======== Dataset entries ========

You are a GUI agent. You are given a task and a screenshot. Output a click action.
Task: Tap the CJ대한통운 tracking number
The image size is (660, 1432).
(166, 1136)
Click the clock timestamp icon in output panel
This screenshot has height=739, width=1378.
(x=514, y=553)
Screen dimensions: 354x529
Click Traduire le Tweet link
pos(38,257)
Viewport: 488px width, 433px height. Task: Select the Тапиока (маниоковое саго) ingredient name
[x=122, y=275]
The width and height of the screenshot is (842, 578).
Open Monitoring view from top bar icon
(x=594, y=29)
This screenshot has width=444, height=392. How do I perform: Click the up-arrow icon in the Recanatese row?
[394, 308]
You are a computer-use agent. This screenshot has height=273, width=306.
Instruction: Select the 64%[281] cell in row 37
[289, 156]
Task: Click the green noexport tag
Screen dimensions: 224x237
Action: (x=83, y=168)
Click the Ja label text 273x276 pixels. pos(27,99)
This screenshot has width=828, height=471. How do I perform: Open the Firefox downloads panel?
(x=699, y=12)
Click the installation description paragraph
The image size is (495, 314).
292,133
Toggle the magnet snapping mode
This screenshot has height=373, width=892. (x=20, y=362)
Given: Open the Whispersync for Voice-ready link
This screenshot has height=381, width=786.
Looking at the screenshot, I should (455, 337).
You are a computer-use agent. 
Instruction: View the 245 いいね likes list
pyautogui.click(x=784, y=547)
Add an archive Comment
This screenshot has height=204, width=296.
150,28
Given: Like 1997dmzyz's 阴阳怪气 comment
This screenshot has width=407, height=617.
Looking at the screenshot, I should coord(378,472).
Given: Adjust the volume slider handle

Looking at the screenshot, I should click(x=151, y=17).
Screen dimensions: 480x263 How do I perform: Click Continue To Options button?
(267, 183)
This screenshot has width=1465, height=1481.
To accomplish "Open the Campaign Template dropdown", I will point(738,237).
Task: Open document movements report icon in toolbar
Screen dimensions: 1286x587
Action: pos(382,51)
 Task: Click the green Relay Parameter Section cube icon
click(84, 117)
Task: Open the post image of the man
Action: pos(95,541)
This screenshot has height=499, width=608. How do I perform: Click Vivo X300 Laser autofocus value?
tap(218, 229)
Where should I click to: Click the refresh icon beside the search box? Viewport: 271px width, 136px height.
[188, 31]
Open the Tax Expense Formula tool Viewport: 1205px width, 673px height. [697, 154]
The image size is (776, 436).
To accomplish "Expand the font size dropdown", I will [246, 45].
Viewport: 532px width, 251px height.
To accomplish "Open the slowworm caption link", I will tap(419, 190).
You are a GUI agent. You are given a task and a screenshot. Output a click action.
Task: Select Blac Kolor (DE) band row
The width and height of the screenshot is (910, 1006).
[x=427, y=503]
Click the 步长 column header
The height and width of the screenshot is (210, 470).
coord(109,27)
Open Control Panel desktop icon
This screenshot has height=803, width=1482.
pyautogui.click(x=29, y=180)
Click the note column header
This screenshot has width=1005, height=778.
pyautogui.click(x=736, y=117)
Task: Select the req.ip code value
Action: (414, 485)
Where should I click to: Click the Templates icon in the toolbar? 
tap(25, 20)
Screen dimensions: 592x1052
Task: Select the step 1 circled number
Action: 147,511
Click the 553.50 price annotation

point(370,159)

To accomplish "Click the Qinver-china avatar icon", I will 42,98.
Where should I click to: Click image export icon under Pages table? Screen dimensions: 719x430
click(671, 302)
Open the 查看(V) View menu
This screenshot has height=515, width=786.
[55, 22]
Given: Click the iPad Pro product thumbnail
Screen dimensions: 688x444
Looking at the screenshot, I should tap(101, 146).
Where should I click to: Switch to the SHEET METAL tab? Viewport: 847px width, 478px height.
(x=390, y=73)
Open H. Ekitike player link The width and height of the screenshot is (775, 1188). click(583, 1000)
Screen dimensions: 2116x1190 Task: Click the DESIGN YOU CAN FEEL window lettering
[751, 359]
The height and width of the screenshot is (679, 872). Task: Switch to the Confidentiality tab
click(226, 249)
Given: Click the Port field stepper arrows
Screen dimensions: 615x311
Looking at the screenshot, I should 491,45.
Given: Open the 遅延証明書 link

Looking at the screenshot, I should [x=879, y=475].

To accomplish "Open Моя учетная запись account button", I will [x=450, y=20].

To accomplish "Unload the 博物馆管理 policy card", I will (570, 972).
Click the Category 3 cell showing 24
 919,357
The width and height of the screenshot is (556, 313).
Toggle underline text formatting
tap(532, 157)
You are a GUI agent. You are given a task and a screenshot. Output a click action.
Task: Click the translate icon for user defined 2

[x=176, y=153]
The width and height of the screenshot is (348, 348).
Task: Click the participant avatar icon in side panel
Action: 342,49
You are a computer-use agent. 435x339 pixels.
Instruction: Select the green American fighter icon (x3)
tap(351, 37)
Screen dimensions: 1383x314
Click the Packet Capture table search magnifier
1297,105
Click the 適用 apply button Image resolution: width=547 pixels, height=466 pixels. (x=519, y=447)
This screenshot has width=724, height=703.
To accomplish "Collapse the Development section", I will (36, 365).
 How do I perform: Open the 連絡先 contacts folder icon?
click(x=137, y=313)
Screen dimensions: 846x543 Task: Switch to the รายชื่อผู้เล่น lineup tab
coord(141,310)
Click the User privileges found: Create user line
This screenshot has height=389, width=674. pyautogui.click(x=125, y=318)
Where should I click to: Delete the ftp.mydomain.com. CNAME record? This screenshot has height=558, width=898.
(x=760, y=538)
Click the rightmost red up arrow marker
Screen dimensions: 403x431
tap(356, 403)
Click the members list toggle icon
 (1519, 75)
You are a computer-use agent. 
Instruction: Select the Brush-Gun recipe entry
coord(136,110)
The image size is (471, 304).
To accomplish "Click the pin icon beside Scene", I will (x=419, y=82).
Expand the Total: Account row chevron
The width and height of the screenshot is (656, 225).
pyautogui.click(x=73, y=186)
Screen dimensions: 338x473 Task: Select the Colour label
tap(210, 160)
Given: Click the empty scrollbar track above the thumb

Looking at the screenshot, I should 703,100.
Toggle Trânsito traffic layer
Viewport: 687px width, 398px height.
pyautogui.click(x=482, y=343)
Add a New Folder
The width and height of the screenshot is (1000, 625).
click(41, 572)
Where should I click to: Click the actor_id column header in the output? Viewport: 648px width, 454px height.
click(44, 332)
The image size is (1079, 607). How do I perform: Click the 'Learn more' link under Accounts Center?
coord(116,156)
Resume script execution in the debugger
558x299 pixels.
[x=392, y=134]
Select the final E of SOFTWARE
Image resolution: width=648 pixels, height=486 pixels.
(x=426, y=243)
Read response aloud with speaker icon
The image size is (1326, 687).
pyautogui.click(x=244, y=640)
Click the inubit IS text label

========

The records above must be printed again in full, exactly as written.

You are a GUI agent. You are given a task and a screenshot. Output a click action.
Task: Tap the CJ대한통운 tracking number
The image size is (660, 1432).
(166, 1136)
Click the clock timestamp icon in output panel
This screenshot has height=739, width=1378.
(x=514, y=553)
Screen dimensions: 354x529
Click Traduire le Tweet link
pos(38,257)
Viewport: 488px width, 433px height. Task: Select the Тапиока (маниоковое саго) ingredient name
[x=122, y=275]
The width and height of the screenshot is (842, 578).
Open Monitoring view from top bar icon
(x=594, y=29)
This screenshot has width=444, height=392. How do I perform: Click the up-arrow icon in the Recanatese row?
[394, 308]
You are a computer-use agent. This screenshot has height=273, width=306.
Instruction: Select the 64%[281] cell in row 37
[289, 156]
Task: Click the green noexport tag
Screen dimensions: 224x237
Action: (x=83, y=168)
Click the Ja label text 273x276 pixels. pos(27,99)
This screenshot has width=828, height=471. How do I perform: Open the Firefox downloads panel?
(x=699, y=12)
Click the installation description paragraph
The image size is (495, 314).
292,133
Toggle the magnet snapping mode
This screenshot has height=373, width=892. (x=20, y=362)
Given: Open the Whispersync for Voice-ready link
This screenshot has height=381, width=786.
Looking at the screenshot, I should (455, 337).
You are a computer-use agent. 
Instruction: View the 245 いいね likes list
pyautogui.click(x=784, y=547)
Add an archive Comment
This screenshot has height=204, width=296.
150,28
Given: Like 1997dmzyz's 阴阳怪气 comment
This screenshot has width=407, height=617.
Looking at the screenshot, I should coord(378,472).
Given: Adjust the volume slider handle

Looking at the screenshot, I should click(x=151, y=17).
Screen dimensions: 480x263 How do I perform: Click Continue To Options button?
(267, 183)
This screenshot has width=1465, height=1481.
To accomplish "Open the Campaign Template dropdown", I will point(738,237).
Task: Open document movements report icon in toolbar
Screen dimensions: 1286x587
Action: pos(382,51)
 Task: Click the green Relay Parameter Section cube icon
click(84, 117)
Task: Open the post image of the man
Action: pos(95,541)
This screenshot has height=499, width=608. How do I perform: Click Vivo X300 Laser autofocus value?
tap(218, 229)
Where should I click to: Click the refresh icon beside the search box? Viewport: 271px width, 136px height.
[188, 31]
Open the Tax Expense Formula tool Viewport: 1205px width, 673px height. [697, 154]
The image size is (776, 436).
To accomplish "Expand the font size dropdown", I will [246, 45].
Viewport: 532px width, 251px height.
To accomplish "Open the slowworm caption link", I will tap(419, 190).
You are a GUI agent. You are given a task and a screenshot. Output a click action.
Task: Select Blac Kolor (DE) band row
The width and height of the screenshot is (910, 1006).
[x=427, y=503]
Click the 步长 column header
The height and width of the screenshot is (210, 470).
coord(109,27)
Open Control Panel desktop icon
This screenshot has height=803, width=1482.
pyautogui.click(x=29, y=180)
Click the note column header
This screenshot has width=1005, height=778.
pyautogui.click(x=736, y=117)
Task: Select the req.ip code value
Action: (414, 485)
Where should I click to: Click the Templates icon in the toolbar? 
tap(25, 20)
Screen dimensions: 592x1052
Task: Select the step 1 circled number
Action: 147,511
Click the 553.50 price annotation

point(370,159)

To accomplish "Click the Qinver-china avatar icon", I will 42,98.
Where should I click to: Click image export icon under Pages table? Screen dimensions: 719x430
click(671, 302)
Open the 查看(V) View menu
This screenshot has height=515, width=786.
[55, 22]
Given: Click the iPad Pro product thumbnail
Screen dimensions: 688x444
Looking at the screenshot, I should tap(101, 146).
Where should I click to: Switch to the SHEET METAL tab? Viewport: 847px width, 478px height.
(x=390, y=73)
Open H. Ekitike player link The width and height of the screenshot is (775, 1188). click(583, 1000)
Screen dimensions: 2116x1190 Task: Click the DESIGN YOU CAN FEEL window lettering
[751, 359]
The height and width of the screenshot is (679, 872). Task: Switch to the Confidentiality tab
click(226, 249)
Given: Click the Port field stepper arrows
Screen dimensions: 615x311
Looking at the screenshot, I should 491,45.
Given: Open the 遅延証明書 link

Looking at the screenshot, I should [x=879, y=475].

To accomplish "Open Моя учетная запись account button", I will [x=450, y=20].

To accomplish "Unload the 博物馆管理 policy card", I will (570, 972).
Click the Category 3 cell showing 24
 919,357
The width and height of the screenshot is (556, 313).
Toggle underline text formatting
tap(532, 157)
You are a GUI agent. You are given a task and a screenshot. Output a click action.
Task: Click the translate icon for user defined 2

[x=176, y=153]
The width and height of the screenshot is (348, 348).
Task: Click the participant avatar icon in side panel
Action: 342,49
You are a computer-use agent. 435x339 pixels.
Instruction: Select the green American fighter icon (x3)
tap(351, 37)
Screen dimensions: 1383x314
Click the Packet Capture table search magnifier
1297,105
Click the 適用 apply button Image resolution: width=547 pixels, height=466 pixels. (x=519, y=447)
This screenshot has width=724, height=703.
To accomplish "Collapse the Development section", I will (36, 365).
 How do I perform: Open the 連絡先 contacts folder icon?
click(x=137, y=313)
Screen dimensions: 846x543 Task: Switch to the รายชื่อผู้เล่น lineup tab
coord(141,310)
Click the User privileges found: Create user line
This screenshot has height=389, width=674. pyautogui.click(x=125, y=318)
Where should I click to: Delete the ftp.mydomain.com. CNAME record? This screenshot has height=558, width=898.
(x=760, y=538)
Click the rightmost red up arrow marker
Screen dimensions: 403x431
tap(356, 403)
Click the members list toggle icon
 (1519, 75)
You are a computer-use agent. 
Instruction: Select the Brush-Gun recipe entry
coord(136,110)
The image size is (471, 304).
To accomplish "Click the pin icon beside Scene", I will (x=419, y=82).
Expand the Total: Account row chevron
The width and height of the screenshot is (656, 225).
pyautogui.click(x=73, y=186)
Screen dimensions: 338x473 Task: Select the Colour label
tap(210, 160)
Given: Click the empty scrollbar track above the thumb

Looking at the screenshot, I should 703,100.
Toggle Trânsito traffic layer
Viewport: 687px width, 398px height.
pyautogui.click(x=482, y=343)
Add a New Folder
The width and height of the screenshot is (1000, 625).
click(41, 572)
Where should I click to: Click the actor_id column header in the output? Viewport: 648px width, 454px height.
click(44, 332)
The image size is (1079, 607). How do I perform: Click the 'Learn more' link under Accounts Center?
coord(116,156)
Resume script execution in the debugger
558x299 pixels.
[x=392, y=134]
Select the final E of SOFTWARE
Image resolution: width=648 pixels, height=486 pixels.
(x=426, y=243)
Read response aloud with speaker icon
The image size is (1326, 687).
pyautogui.click(x=244, y=640)
Click the inubit IS text label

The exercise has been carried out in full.